Nero, comprising Joe Ray and Daniel Stephens, has been charging the dance scene since their first single “Innocence” in 2010. While the duo has been mixing for about seven years now, the past two years have been especially productive for them. Mixing tracks by everyone from La Roux to N.E.R.D to Beyonce, the UK boys have shown they know exactly what modern clubbers want.
Nero started out in mainstream trance and dance sound, and has graduated to the trendy world of drum ‘n’ bass and dub step. While some of their tracks lean to one genre or another, it’s really their combination that sets them apart. One excellent example is the track “Promises,” which plays between drum ‘n’ bass, then switches into heavy undulating bass.

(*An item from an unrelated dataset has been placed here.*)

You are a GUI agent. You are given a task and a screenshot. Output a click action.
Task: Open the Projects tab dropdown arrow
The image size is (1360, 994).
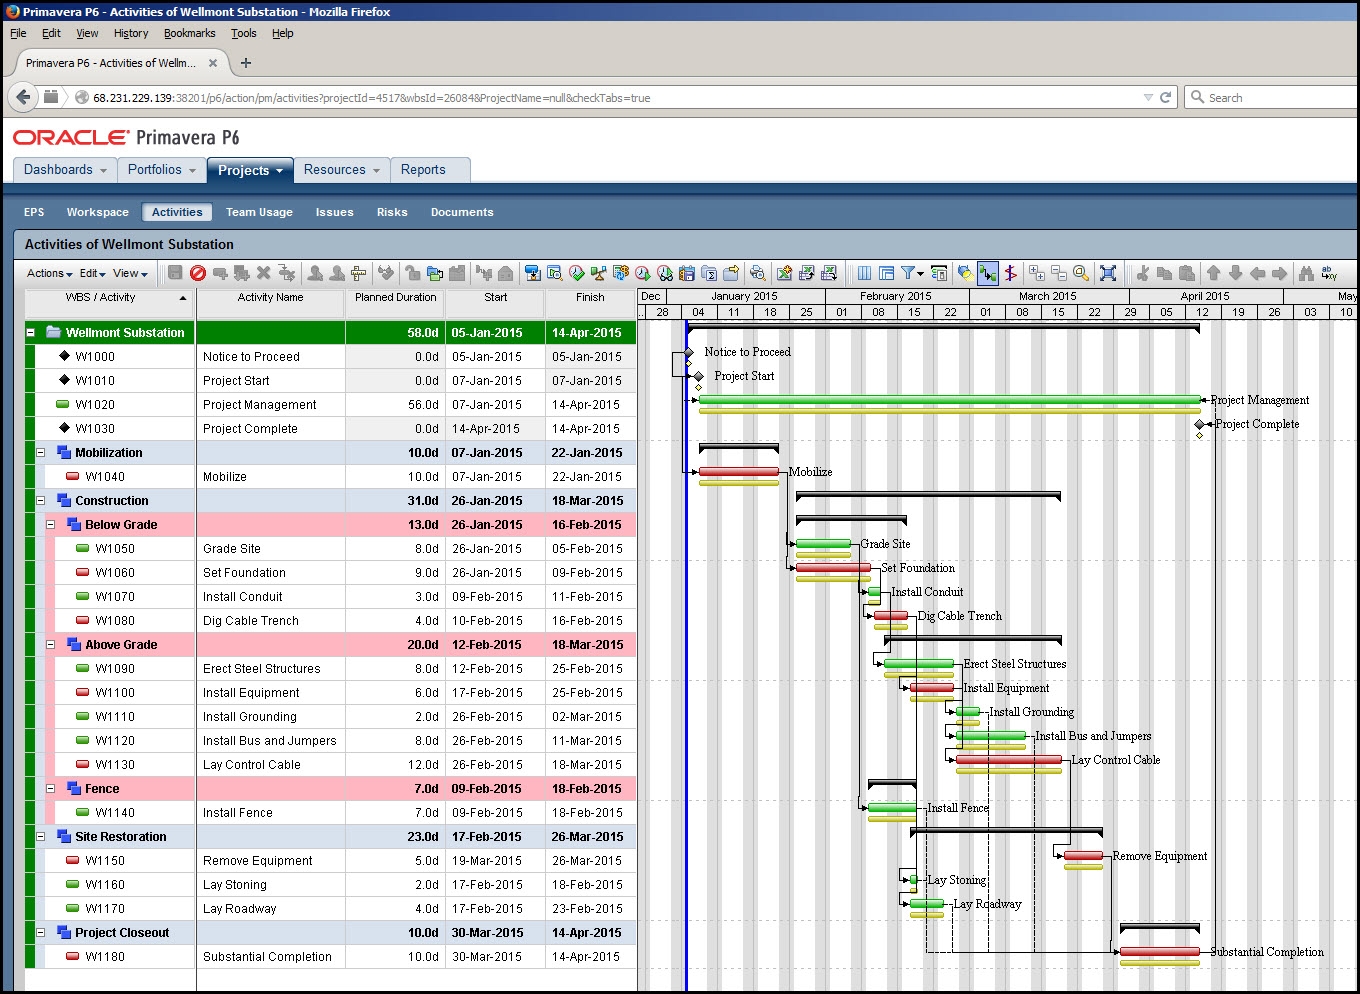(x=279, y=170)
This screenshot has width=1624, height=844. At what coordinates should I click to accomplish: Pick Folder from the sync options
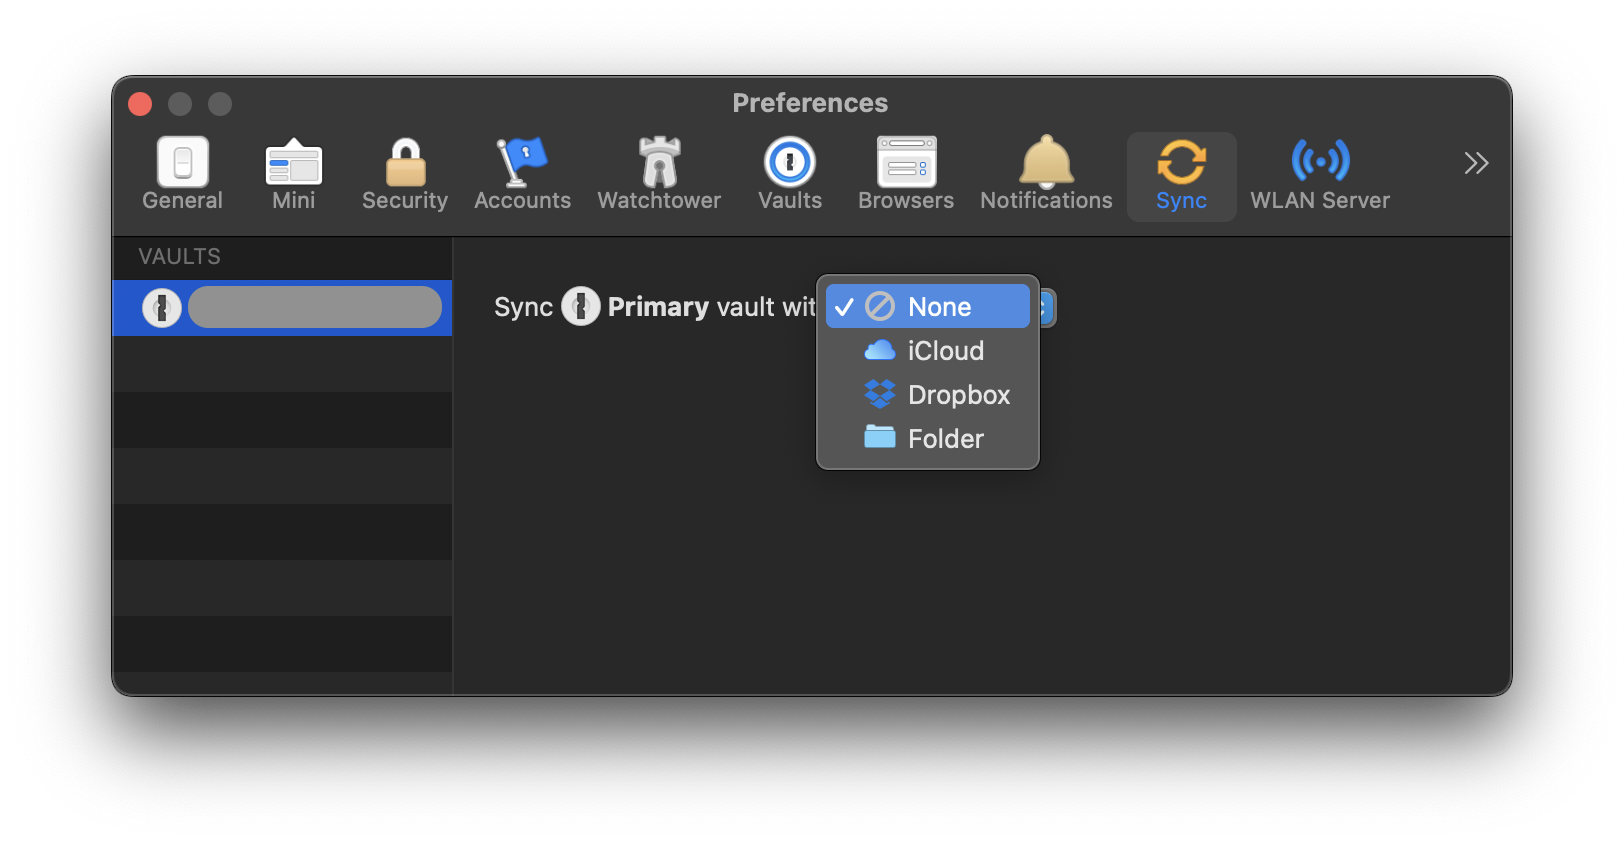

Nero’s success may also lie in the diva talent of Alana Watson. She’s not an official member of the band, but delivers vocals for the majority of Nero’s songs and performs live with them.
The band recently did a tour of the United States and Canada to celebrate the album Welcome Reality, which was released in August of 2011. While some shows had rave reviews, the performance at Club 9one9 was a bit lacklustre for the price of the ticket—$45. Understandably it’s hard for someone spinning on the decks, mixing tracks, and drinking beer to put up much of a performance. A DJ’s music has to speak for itself. But when you pay well above the average ticket price for a well above average dance music producer you expect a little extra. Perhaps a larger venue with a better layout and sound system would have provided this.
Regardless of this one experience, Nero’s laying down some of the best dub step tracks right now, and this is something they deserve full adulation for. The “Feel So Close” Calvin Harris remix, and especially “Promises” featuring Alana tracks are must-listens for any dub step fans.
Dub step is a trendy genre right now, which is arguably both a good and bad thing. As it becomes more commercialized, ticket prices will increase and shows will get bigger. On the upside, the popularity of the genre will support the number of fiercely amazing producers managing to constantly find new and exciting ways to twist and wobble sounds. Nero will be great if they consider only touring with the full band, including Alana, and if they keep pouring out tracks like the ones out now they’ll be around for a long time.